--- EXERCISE ---
Transcribe the listing from its top line through the line with "Confidentialitate si protectia". Keep it exact, both ends included, and add nothing.

--- DATA FOR THE TASK ---
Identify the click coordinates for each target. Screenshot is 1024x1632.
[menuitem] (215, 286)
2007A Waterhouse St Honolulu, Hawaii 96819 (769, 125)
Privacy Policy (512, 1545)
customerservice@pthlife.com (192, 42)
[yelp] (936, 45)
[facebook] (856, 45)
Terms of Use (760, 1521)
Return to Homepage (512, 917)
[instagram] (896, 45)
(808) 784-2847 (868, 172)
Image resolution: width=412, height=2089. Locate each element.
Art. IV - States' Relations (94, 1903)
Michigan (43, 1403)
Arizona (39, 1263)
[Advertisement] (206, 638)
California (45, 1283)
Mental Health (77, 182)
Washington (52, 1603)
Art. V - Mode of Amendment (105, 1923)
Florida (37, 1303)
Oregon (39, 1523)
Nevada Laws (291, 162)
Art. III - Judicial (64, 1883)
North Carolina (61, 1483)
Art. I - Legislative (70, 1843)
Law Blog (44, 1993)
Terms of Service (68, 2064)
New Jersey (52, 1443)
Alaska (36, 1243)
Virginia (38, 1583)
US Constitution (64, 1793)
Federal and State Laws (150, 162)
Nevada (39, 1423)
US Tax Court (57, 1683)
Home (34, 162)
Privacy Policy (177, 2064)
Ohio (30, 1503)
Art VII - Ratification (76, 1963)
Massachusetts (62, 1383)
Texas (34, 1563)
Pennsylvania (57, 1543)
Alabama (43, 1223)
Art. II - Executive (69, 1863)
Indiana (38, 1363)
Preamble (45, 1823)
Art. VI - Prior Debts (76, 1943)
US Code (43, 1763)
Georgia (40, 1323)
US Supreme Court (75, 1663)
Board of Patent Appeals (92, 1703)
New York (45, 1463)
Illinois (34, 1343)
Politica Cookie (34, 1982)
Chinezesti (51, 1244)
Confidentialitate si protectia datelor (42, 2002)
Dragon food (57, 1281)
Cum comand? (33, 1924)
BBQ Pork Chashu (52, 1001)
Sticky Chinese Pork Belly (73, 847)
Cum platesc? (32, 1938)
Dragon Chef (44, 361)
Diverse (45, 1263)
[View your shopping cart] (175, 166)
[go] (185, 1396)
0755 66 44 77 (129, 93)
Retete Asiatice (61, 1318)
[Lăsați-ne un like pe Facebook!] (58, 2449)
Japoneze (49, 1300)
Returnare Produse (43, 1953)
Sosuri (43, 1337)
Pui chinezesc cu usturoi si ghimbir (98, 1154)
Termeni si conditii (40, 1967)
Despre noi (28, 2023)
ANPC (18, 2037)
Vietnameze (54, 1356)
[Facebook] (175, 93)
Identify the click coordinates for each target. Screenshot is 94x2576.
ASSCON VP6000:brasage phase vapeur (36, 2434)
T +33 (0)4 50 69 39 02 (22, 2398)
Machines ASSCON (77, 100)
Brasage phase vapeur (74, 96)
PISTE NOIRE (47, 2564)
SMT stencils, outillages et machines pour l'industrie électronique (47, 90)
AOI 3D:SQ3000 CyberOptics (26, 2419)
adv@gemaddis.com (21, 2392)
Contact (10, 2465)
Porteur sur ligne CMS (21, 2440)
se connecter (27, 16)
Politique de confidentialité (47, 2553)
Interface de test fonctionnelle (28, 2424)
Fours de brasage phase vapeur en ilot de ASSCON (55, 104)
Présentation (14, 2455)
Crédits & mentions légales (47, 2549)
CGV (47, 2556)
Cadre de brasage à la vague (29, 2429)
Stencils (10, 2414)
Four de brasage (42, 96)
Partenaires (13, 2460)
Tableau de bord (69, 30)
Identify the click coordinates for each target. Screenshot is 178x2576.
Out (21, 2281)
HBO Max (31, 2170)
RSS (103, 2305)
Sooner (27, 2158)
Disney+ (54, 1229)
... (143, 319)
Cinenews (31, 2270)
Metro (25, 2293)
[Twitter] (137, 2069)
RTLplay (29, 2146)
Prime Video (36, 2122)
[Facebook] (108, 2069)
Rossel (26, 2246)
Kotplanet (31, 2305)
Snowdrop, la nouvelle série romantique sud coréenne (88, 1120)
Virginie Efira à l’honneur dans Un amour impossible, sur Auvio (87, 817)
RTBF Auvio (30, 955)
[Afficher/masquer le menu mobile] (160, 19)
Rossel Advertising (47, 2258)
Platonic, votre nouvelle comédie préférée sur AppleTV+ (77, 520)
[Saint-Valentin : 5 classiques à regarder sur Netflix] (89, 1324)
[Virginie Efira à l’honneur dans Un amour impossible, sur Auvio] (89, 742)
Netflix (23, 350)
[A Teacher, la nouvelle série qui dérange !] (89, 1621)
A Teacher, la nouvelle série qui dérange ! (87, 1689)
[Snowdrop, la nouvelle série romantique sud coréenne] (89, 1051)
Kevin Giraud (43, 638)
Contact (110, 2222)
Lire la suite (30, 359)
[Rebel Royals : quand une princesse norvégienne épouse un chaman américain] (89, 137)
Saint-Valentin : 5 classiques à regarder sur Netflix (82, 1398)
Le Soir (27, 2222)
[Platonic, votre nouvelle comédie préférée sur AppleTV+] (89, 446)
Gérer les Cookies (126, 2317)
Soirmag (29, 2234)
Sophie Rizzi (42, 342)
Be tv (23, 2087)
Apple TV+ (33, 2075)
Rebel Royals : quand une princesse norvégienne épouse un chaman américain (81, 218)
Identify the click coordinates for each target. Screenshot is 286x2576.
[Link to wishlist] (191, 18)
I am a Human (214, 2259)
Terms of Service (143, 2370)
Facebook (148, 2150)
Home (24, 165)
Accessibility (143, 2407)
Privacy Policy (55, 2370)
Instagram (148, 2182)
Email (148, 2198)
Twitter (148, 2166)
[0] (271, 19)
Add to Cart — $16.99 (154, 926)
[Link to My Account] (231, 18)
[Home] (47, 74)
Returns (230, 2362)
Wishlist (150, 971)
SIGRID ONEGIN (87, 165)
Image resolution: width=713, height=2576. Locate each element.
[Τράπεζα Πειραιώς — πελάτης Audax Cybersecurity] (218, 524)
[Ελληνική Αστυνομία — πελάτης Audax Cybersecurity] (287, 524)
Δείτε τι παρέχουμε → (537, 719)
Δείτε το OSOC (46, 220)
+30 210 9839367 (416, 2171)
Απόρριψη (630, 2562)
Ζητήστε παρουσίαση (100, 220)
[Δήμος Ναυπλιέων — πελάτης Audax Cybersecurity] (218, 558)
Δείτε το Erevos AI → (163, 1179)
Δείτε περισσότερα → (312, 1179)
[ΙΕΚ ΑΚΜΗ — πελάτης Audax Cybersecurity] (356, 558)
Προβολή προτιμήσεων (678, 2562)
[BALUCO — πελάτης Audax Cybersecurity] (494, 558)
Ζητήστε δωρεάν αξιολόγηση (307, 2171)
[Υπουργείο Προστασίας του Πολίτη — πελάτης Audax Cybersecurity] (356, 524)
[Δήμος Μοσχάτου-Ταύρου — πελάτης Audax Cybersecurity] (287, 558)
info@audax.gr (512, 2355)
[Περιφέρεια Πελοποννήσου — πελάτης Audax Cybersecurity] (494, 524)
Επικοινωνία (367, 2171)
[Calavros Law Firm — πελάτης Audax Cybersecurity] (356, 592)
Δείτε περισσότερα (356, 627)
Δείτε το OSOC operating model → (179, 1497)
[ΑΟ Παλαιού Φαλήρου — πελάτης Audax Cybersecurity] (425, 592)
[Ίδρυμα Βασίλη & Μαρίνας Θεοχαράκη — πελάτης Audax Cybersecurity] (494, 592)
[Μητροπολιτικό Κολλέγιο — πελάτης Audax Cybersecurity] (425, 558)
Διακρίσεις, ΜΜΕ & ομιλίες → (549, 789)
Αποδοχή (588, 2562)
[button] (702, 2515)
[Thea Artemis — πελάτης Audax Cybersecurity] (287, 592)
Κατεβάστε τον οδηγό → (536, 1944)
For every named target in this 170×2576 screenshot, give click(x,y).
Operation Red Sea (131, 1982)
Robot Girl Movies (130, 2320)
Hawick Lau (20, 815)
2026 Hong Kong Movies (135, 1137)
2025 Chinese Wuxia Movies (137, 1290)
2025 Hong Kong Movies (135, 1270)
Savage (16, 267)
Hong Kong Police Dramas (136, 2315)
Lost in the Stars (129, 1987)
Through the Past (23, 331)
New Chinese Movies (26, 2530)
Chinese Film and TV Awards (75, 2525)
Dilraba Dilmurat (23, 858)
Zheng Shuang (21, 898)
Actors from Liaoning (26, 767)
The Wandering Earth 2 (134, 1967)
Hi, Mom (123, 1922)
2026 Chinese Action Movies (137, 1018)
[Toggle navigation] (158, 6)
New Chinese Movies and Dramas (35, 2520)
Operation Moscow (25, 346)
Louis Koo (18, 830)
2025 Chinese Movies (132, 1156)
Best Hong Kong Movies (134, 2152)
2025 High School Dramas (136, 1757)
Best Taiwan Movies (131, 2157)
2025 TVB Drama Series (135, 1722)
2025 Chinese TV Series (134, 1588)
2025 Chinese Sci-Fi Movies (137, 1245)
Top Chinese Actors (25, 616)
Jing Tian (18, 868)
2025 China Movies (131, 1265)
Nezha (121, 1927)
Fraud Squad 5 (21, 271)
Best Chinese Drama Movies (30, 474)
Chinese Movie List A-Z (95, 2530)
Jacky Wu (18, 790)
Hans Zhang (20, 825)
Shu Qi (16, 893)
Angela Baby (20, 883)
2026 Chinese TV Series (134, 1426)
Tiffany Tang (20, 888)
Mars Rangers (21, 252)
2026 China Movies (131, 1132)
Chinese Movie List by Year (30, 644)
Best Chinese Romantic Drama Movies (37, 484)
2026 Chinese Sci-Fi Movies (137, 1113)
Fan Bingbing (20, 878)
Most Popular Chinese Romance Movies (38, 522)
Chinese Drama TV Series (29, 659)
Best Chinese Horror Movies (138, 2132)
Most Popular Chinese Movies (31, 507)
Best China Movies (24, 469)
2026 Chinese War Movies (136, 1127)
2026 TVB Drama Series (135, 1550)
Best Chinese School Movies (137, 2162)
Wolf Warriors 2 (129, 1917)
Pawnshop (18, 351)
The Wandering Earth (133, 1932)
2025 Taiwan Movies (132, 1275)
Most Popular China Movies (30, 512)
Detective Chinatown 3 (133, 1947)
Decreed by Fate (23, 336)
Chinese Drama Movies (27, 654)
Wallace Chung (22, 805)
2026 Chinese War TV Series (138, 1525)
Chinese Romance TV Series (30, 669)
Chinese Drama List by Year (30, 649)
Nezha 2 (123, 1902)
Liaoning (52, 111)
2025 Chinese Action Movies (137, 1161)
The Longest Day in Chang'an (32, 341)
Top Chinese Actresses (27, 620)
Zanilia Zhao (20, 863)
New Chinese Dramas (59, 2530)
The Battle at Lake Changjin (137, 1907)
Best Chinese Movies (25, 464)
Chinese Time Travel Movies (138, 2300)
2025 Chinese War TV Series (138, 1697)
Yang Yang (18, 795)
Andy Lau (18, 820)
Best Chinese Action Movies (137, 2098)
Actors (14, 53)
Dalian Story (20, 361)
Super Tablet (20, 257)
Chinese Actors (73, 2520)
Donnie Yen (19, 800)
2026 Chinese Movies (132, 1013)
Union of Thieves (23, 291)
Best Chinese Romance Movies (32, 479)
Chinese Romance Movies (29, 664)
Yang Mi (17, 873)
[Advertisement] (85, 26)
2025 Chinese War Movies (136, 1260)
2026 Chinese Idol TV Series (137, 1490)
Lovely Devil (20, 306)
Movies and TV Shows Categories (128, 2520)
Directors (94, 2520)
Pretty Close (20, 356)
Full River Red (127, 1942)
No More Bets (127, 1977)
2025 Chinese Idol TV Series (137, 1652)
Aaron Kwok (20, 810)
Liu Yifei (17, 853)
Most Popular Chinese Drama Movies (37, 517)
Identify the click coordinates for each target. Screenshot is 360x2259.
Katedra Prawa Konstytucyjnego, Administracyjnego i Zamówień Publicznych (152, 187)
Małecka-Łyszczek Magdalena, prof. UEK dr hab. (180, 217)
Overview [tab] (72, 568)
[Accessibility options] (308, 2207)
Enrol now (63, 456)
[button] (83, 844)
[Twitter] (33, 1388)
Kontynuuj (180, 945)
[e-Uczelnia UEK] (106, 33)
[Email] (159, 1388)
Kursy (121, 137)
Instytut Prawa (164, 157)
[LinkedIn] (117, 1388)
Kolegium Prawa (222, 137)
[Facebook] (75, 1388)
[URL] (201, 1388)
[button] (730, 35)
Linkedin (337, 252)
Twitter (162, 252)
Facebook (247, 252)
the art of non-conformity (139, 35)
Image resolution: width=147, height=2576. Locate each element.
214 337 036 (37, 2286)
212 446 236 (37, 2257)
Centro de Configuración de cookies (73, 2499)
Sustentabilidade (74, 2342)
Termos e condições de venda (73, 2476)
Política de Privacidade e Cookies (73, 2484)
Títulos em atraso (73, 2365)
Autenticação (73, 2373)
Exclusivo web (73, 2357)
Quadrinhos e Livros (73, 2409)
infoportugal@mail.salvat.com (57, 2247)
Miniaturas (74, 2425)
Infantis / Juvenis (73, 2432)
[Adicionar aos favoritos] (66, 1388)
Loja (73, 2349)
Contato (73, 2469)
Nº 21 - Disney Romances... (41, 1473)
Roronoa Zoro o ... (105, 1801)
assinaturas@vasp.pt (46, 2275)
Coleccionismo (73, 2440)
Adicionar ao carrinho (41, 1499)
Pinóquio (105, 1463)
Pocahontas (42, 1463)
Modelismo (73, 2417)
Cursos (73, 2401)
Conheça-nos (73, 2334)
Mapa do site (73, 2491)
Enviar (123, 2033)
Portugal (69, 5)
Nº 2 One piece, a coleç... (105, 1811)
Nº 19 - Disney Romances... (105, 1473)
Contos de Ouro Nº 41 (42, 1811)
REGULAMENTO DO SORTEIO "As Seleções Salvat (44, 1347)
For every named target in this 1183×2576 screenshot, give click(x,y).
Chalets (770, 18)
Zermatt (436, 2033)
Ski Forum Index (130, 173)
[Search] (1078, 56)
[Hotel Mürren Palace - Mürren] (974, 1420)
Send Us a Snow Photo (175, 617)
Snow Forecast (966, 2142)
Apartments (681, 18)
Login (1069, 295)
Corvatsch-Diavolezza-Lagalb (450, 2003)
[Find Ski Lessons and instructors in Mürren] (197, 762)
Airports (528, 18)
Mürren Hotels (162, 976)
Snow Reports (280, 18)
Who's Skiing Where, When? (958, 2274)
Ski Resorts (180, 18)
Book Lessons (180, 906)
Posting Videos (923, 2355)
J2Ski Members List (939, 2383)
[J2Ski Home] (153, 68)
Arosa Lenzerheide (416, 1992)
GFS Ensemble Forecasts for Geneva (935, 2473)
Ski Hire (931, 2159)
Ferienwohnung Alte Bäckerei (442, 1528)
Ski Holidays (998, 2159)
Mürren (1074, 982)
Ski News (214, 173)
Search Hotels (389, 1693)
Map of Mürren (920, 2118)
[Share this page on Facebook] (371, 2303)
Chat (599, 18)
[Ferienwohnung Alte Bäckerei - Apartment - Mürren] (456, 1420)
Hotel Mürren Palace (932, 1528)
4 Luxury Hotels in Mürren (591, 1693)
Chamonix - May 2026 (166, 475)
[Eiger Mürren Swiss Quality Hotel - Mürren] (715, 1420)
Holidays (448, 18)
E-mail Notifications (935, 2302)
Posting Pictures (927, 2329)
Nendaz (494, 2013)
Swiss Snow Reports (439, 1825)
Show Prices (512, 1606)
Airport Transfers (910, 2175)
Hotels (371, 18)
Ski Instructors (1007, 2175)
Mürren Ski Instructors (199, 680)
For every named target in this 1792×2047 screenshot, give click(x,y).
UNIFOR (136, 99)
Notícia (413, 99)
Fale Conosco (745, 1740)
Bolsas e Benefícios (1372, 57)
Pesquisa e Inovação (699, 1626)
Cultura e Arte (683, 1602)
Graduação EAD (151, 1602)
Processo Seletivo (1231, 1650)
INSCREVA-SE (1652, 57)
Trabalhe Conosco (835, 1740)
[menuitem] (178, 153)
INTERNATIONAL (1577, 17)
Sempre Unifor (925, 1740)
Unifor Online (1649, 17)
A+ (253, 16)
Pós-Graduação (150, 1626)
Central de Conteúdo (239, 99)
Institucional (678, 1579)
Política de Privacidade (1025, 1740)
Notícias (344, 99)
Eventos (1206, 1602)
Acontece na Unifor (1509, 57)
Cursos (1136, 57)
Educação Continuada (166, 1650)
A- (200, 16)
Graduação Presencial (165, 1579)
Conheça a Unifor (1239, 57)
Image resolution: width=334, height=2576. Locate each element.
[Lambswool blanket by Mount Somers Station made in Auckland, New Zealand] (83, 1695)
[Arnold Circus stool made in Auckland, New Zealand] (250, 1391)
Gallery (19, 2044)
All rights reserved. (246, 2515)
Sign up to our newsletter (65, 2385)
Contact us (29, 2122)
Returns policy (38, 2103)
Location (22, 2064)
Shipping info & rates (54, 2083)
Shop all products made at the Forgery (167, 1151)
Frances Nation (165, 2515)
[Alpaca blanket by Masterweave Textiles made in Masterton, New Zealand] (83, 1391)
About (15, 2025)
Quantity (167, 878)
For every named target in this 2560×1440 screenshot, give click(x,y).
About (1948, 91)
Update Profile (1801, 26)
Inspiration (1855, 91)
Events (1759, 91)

--- EXERCISE RESULT ---
Identify the click coordinates for each target. Screenshot is 1024x1632.
[menuitem] (215, 286)
2007A Waterhouse St Honolulu, Hawaii 96819 (769, 125)
Privacy Policy (512, 1545)
customerservice@pthlife.com (192, 42)
[yelp] (936, 45)
[facebook] (856, 45)
Terms of Use (760, 1521)
Return to Homepage (512, 917)
[instagram] (896, 45)
(808) 784-2847 (868, 172)
Image resolution: width=412, height=2089. Locate each element.
Art. IV - States' Relations (94, 1903)
Michigan (43, 1403)
Arizona (39, 1263)
[Advertisement] (206, 638)
California (45, 1283)
Mental Health (77, 182)
Washington (52, 1603)
Art. V - Mode of Amendment (105, 1923)
Florida (37, 1303)
Oregon (39, 1523)
Nevada Laws (291, 162)
Art. III - Judicial (64, 1883)
North Carolina (61, 1483)
Art. I - Legislative (70, 1843)
Law Blog (44, 1993)
Terms of Service (68, 2064)
New Jersey (52, 1443)
Alaska (36, 1243)
Virginia (38, 1583)
US Constitution (64, 1793)
Federal and State Laws (150, 162)
Nevada (39, 1423)
US Tax Court (57, 1683)
Home (34, 162)
Privacy Policy (177, 2064)
Ohio (30, 1503)
Art VII - Ratification (76, 1963)
Massachusetts (62, 1383)
Texas (34, 1563)
Pennsylvania (57, 1543)
Alabama (43, 1223)
Art. II - Executive (69, 1863)
Indiana (38, 1363)
Preamble (45, 1823)
Art. VI - Prior Debts (76, 1943)
US Code (43, 1763)
Georgia (40, 1323)
US Supreme Court (75, 1663)
Board of Patent Appeals (92, 1703)
New York (45, 1463)
Illinois (34, 1343)
Politica Cookie (34, 1982)
Chinezesti (51, 1244)
Confidentialitate si protectia datelor (42, 2002)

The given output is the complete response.